#### TEKSTFRAGMENT

Art. 3.Het aantal vogels dat mag worden gevangen door de personen aan wie de verenigingen ringen hebben gegeven, is gelijk aan het aantal ringen toegekend aan deze vereniging, overeenkomstig artikel 2.
De ringen zullen worden gebruikt om de inschrijving te rechtvaardigen van vogels die worden gevangen gedurende de in het betreffende jaar toegestane bevoorradingsperiode. Die inschrijving gebeurt in de door artikel 1 van het ministerieel besluit van 14 september 1981 opgelegde inventaris van de levende kooivogels.
Voor de bevoorrading mogen alleen kooien worden gebruikt die voldoen aan de bepalingen van artikel 6, § 1, van voormeld ministerieel besluit.
De bepalingen van artikel 6, § 2, van hetzelfde besluit, zijn van toepassing op de vogels die op die manier werden gevangen.
Art. 4.§ 1. De verenigingen verdelen de ontvangen ringen onder hun leden, voorzover die voldoen aan de voorwaarden bepaald in artikel 5, § 2, van het ministerieel besluit van 14 september 1981 en voorkomen op de ringlijsten betreffende de bevoorrading 1997, die tijdig door bemiddeling van de verenigingen aan de woudmeester van de afdeling werden teruggezonden. § 2. De verenigingen overhandigen vóór 1 oktober van het betreffende jaar aan de woudmeester van de afdeling een lijst, opgesteld per provincie, waarop de personen aan wie zij ringen hebben overhandigd, worden vermeld.
De namen en adressen van die personen op de lijst, bedoeld in het eerste lid, worden vermeld en ook het aantal overhandigde ringen en de plaatsen waar zij de vogels vangen.
Art. 5.Wanneer iemand een vogel vangt of tracht te vangen, moet hij één of meerdere ringen bedoeld in artikel 2 bij zich hebben.

########

**OPDRACHT:** Bewerk het tekstfragment en geef het weer van "Art. 3.Het aantal" tot "overeenkomstig artikel 2.", waarbij je "deze vereniging" vervangt door "die vereniging".

#### GEGEVENSFRAGMENT

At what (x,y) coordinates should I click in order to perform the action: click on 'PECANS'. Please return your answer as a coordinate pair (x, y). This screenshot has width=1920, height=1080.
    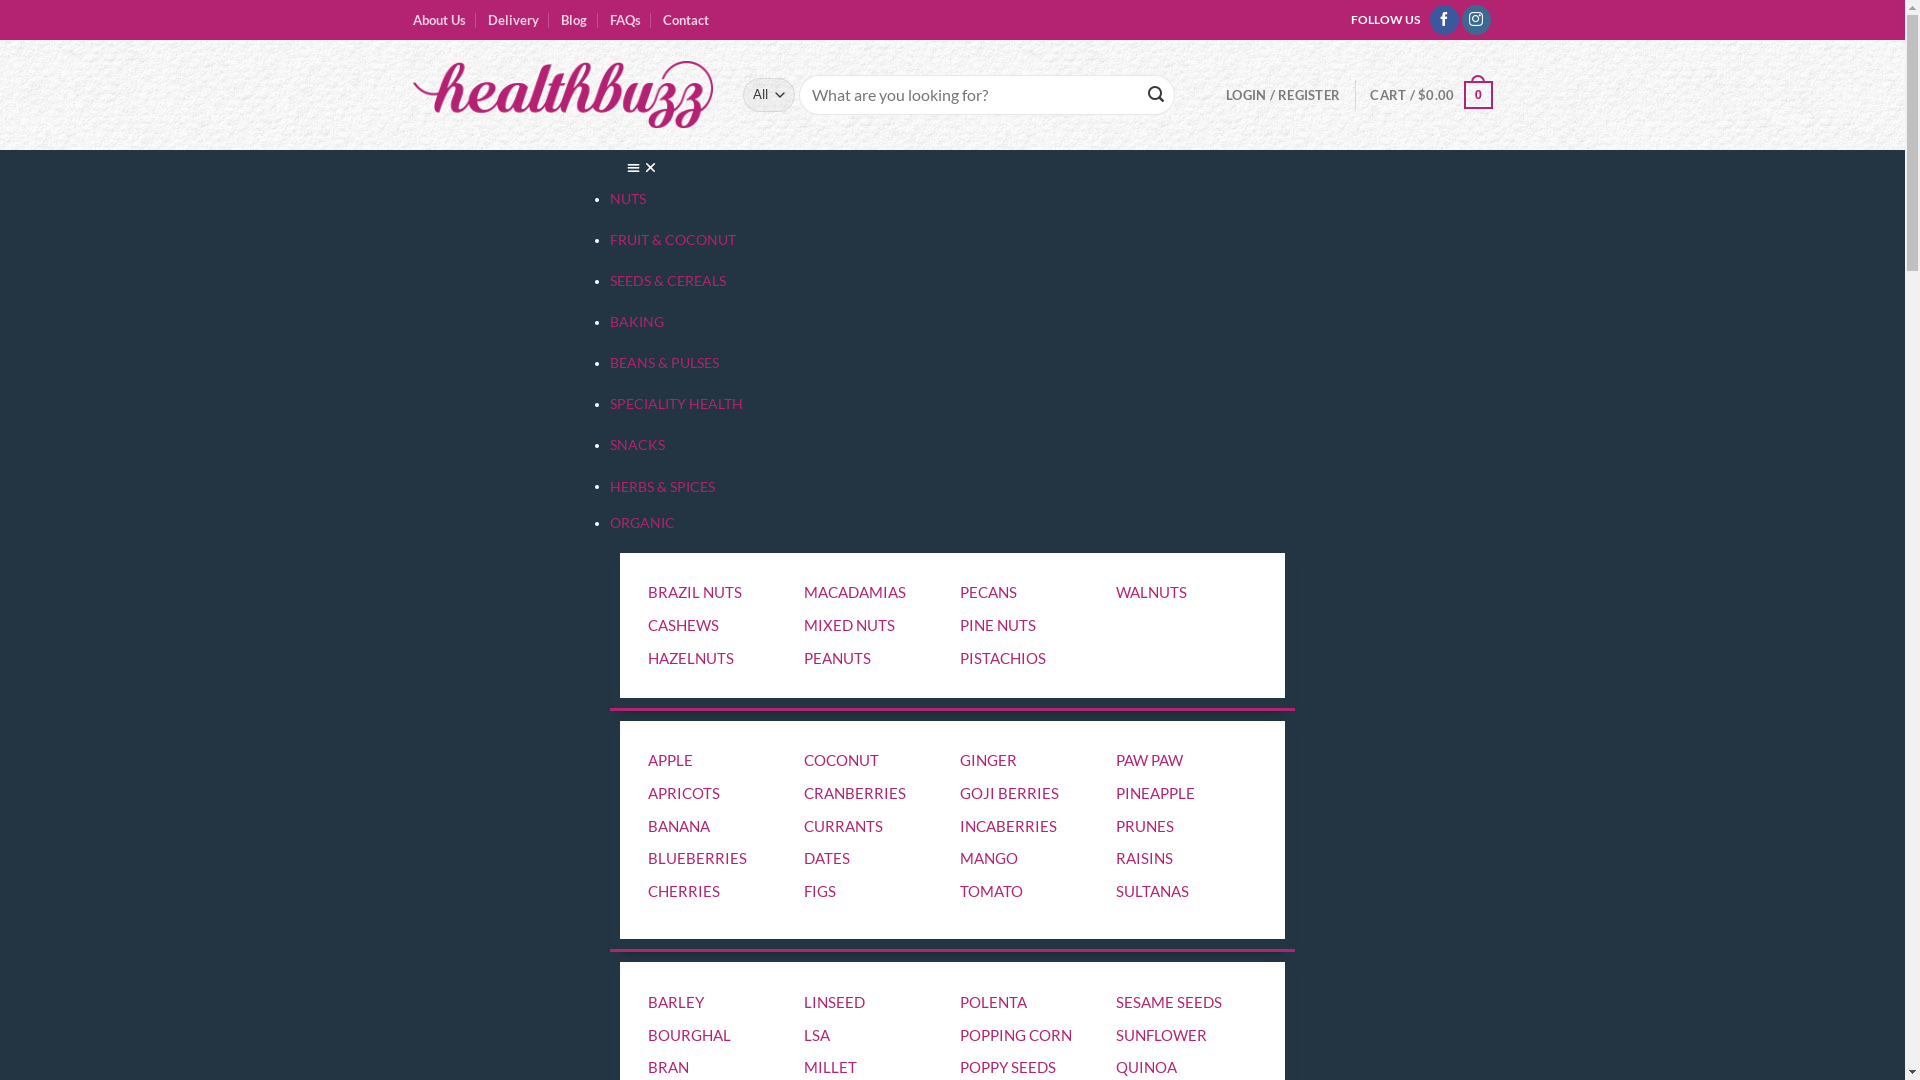
    Looking at the image, I should click on (960, 590).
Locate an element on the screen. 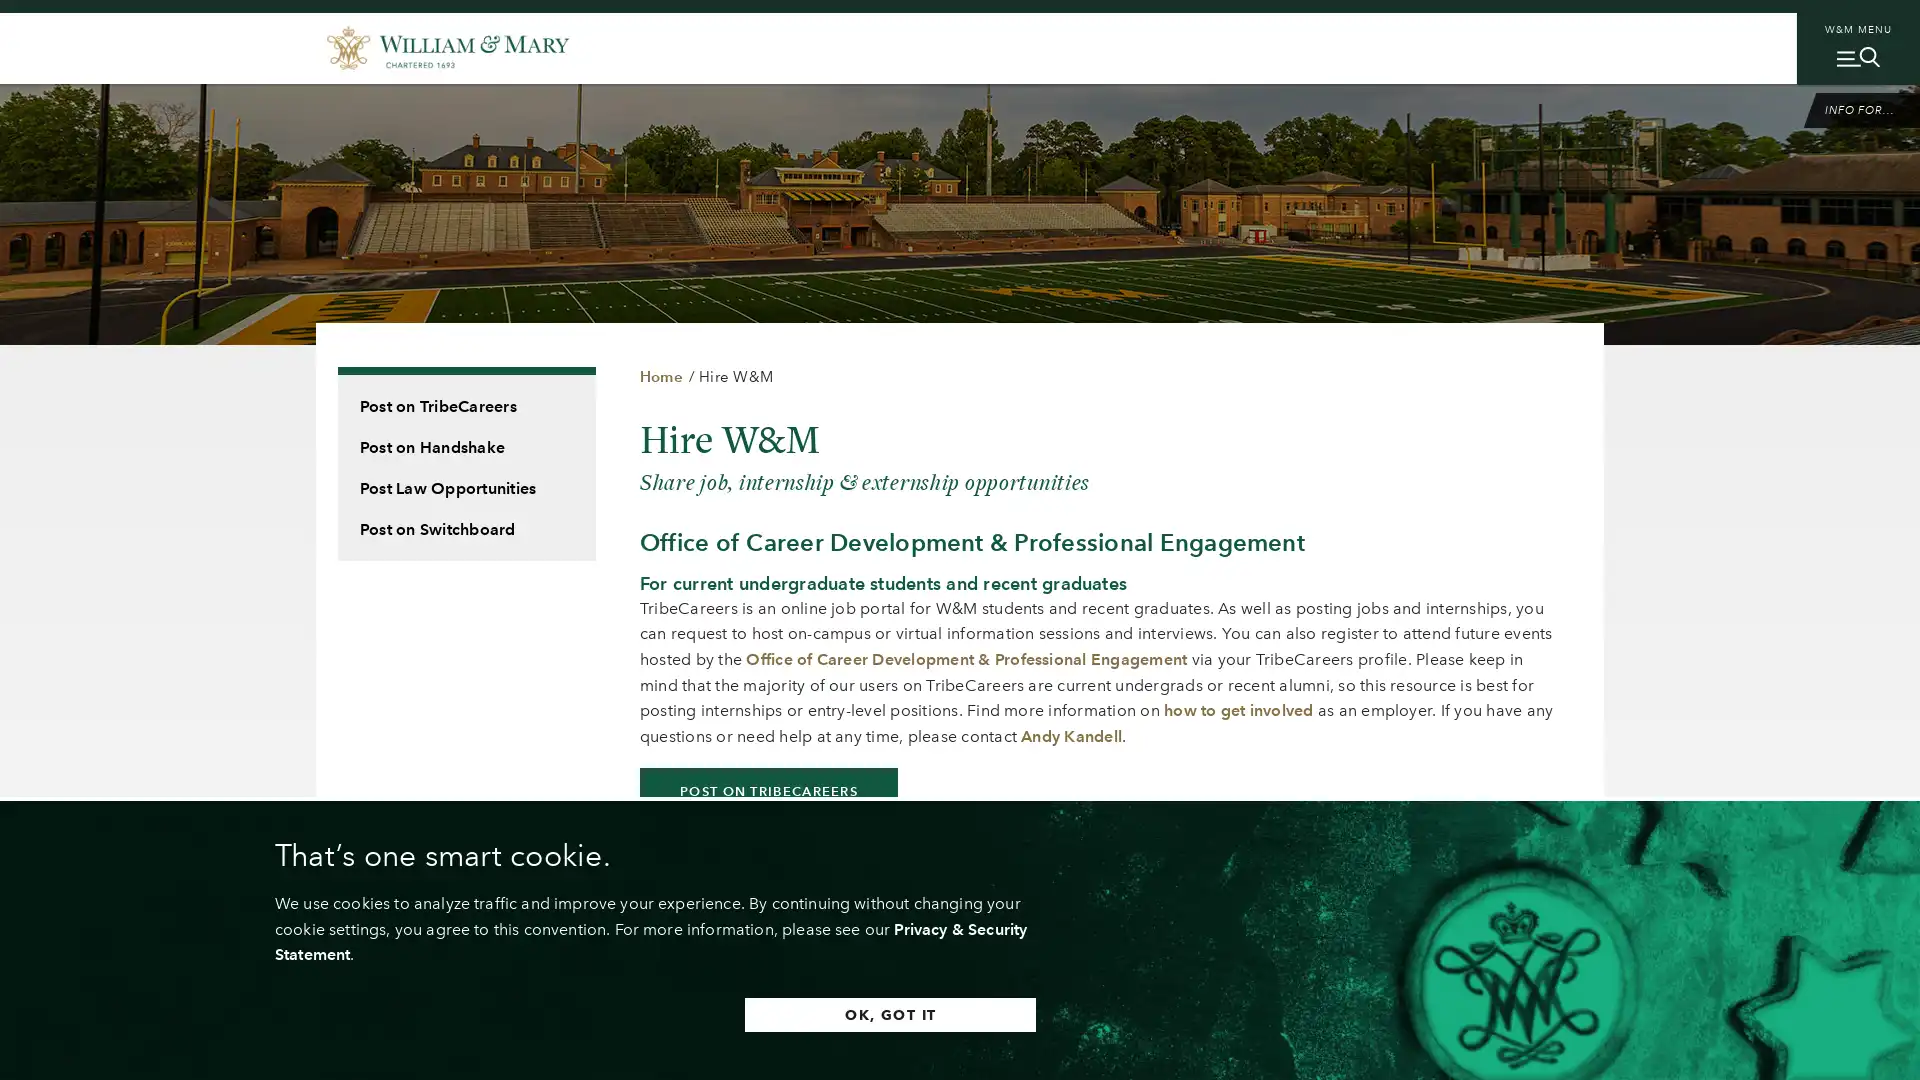 The height and width of the screenshot is (1080, 1920). OK, GOT IT is located at coordinates (889, 1014).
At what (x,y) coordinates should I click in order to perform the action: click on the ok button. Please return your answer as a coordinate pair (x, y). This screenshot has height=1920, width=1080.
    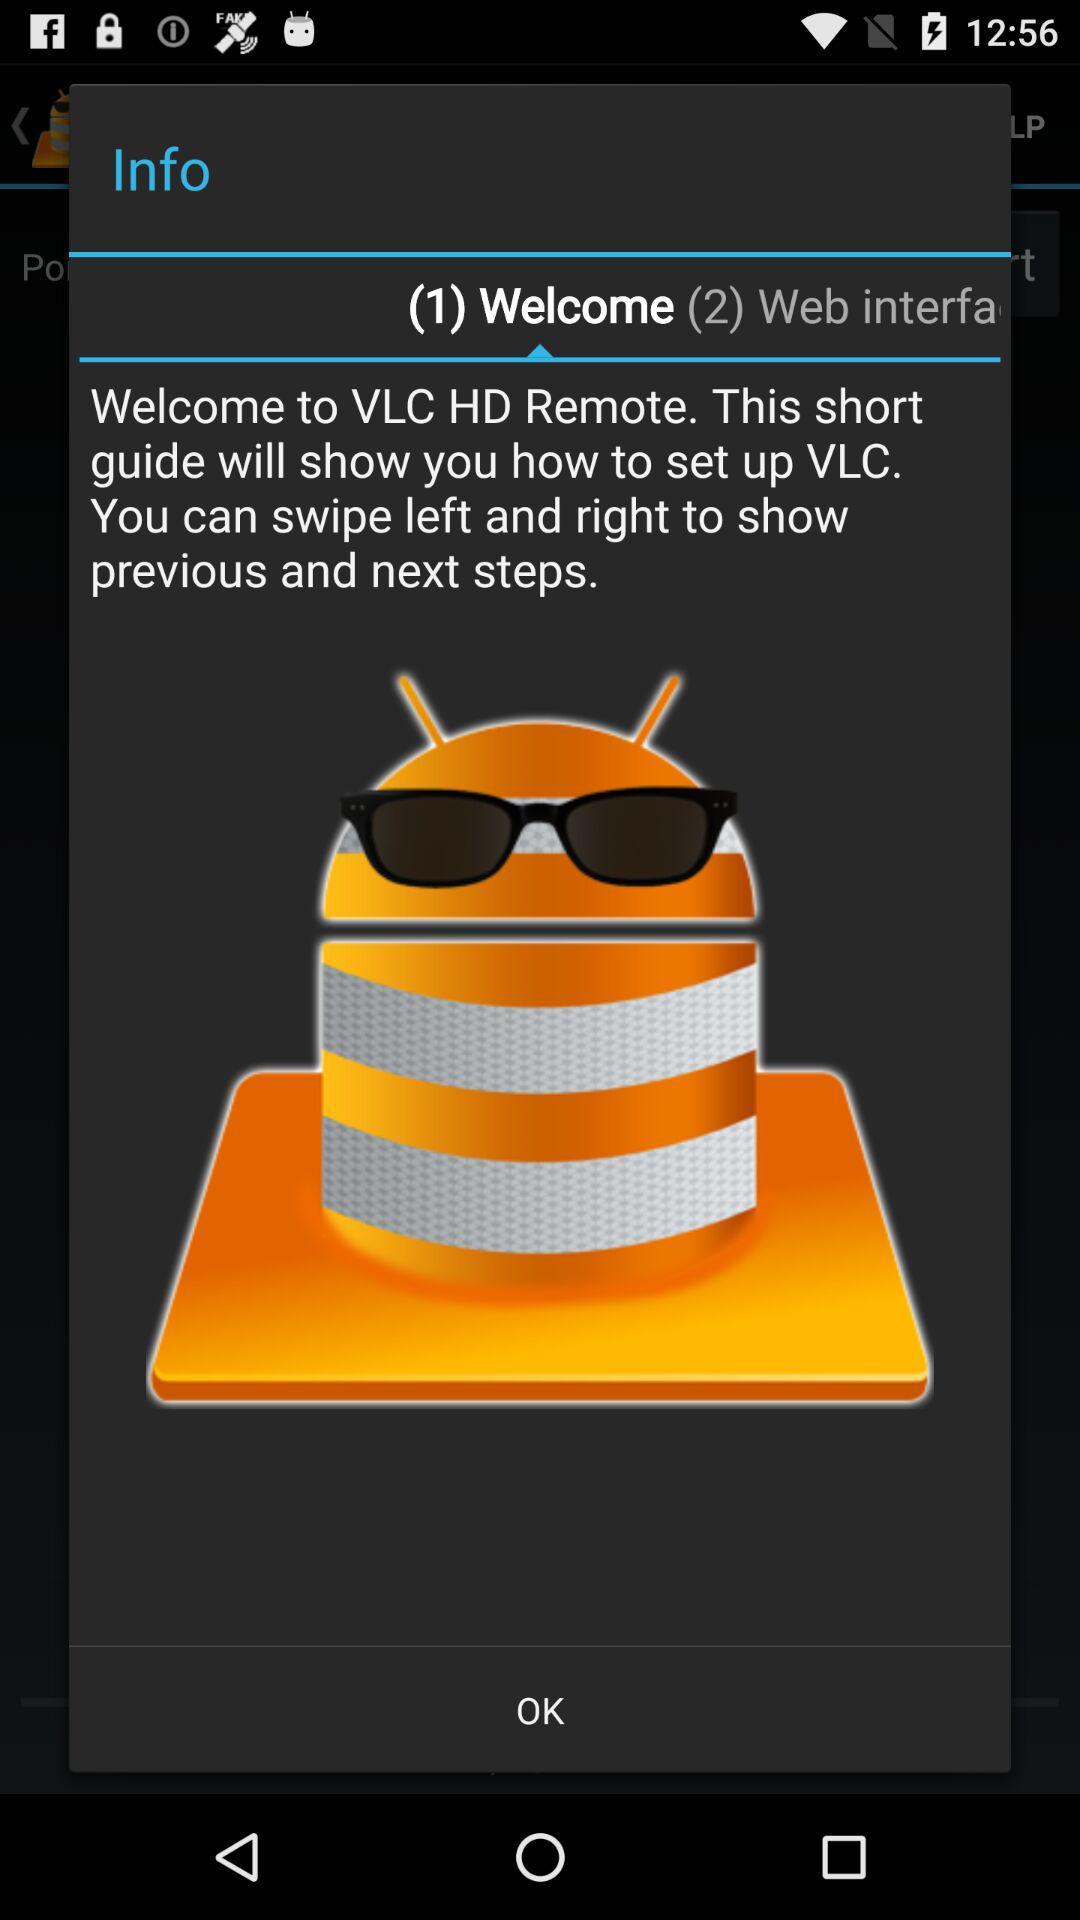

########

**ANTWOORD:**
Art. 3.Het aantal vogels dat mag worden gevangen door de personen aan wie de verenigingen ringen hebben gegeven, is gelijk aan het aantal ringen toegekend aan die vereniging, overeenkomstig artikel 2.